Even those heart failure patients with preserved ejection fraction can now access the government funded SGLT2 inhibitor.
All adults with symptomatic heart failure will be eligible for PBS-funded empagliflozin, regardless of ejection fraction.
From 1 November, doctors can prescribe daily 10mg empagliflozin (Jardiance, Lilly and Boehringer Ingelheim) for adults with symptomatic heart failure, as an adjunct to standard care.
“Jardiance has the potential to make a significant difference in a disease area where mortality and hospitalisation rates remain high and quality of life is often low,” Sydney cardiologist Professor Andrew Sindone said in a press release.
“For decades, a therapeutic option which improved outcomes in heart failure patients with preserved ejection fraction proved elusive. It was one of the greatest remaining unmet needs in cardiology.”
The move follows an Australian consensus statement published late last year that encouraged the SGLT2 inhibitor in patients with reduced ejection fraction, and outlined growing evidence in support of the diabetes drug for patients with mildly reduced and even preserved ejection fraction.
Shortly afterwards, the TGA approved the drug for any patients with symptomatic heart failure, regardless of ejection fraction. And in February, PBAC announced support for this indication.
Empagliflozin, which was initially used as a treatment for type 2 diabetes, has increasingly become recognised for its cardiovascular benefits.
This broader indication was triggered by a 2021 NEJM study that found the SGLT2 inhibitor reduced the risk of cardiovascular death or hospitalisation for heart failure by 21% in patients taking it as an adjunct when compared with placebo and standard care. This study of almost 6000 US patients with left ventricular ejection fraction of 40% or more found benefit regardless of whether the patients had diabetes, and at different levels of ejection fraction.
“The data show that for every 31 patients with LVEF >40% who received empagliflozin 10mg on top of traditional therapies over a median period of 26 months, one heart failure hospitalisation or cardiovascular death was prevented,” said Professor Sindone, from Concord Hospital.
“The message is clear.

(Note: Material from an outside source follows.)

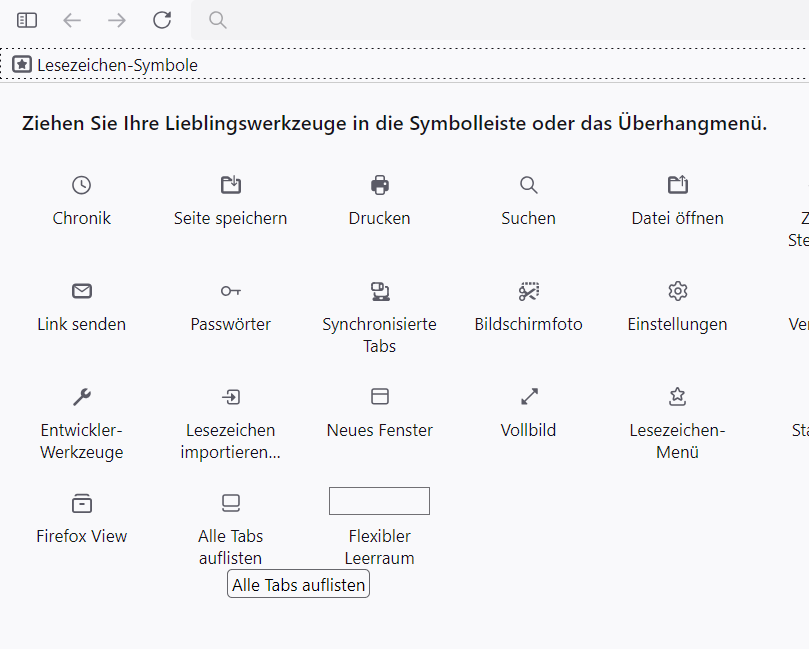Click the Passwörter key icon
Viewport: 809px width, 649px height.
[231, 291]
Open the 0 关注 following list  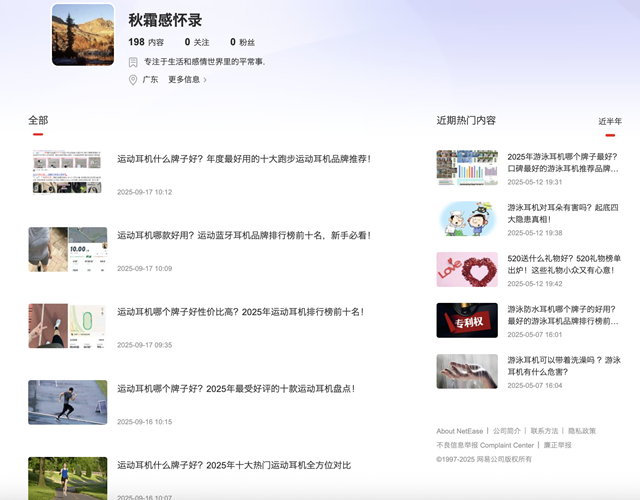[x=197, y=42]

Jardiance is a valuable first-line therapy as an adjunct to the standard of care for patients with heart failure – regardless of left ventricular ejection fraction level.”
Common side effects include hypoglycaemia, volume depletion, UTIs, increased urination, vaginal moniliasis, vulvovaginitis, balanitis, other genital infections, thirst, pruritis, increased serum lipids and constipation.
Empagliflozin is contraindicated in patients with severe renal impairment (eGFR <30mL/min/1.73m2) and rare hereditary conditions of galactose intolerance.
Precautions should also be taken in patients with type 1 diabetes, ketoacidosis, surgery, patients with type 2 diabetes who have eGFR below 30mL/min/1.73m2, patients with heart failure when eGFR is below 20mL/min/1.73m2. Doctors should consider discontinuing the drug in patients with recurrent complicated UTIs, necrotising fasciitis of the perineum and in those who would be at risk with a drop in blood pressure, such as people on diuretics, pregnant people, those aged over 75 or those with a history of hypotension.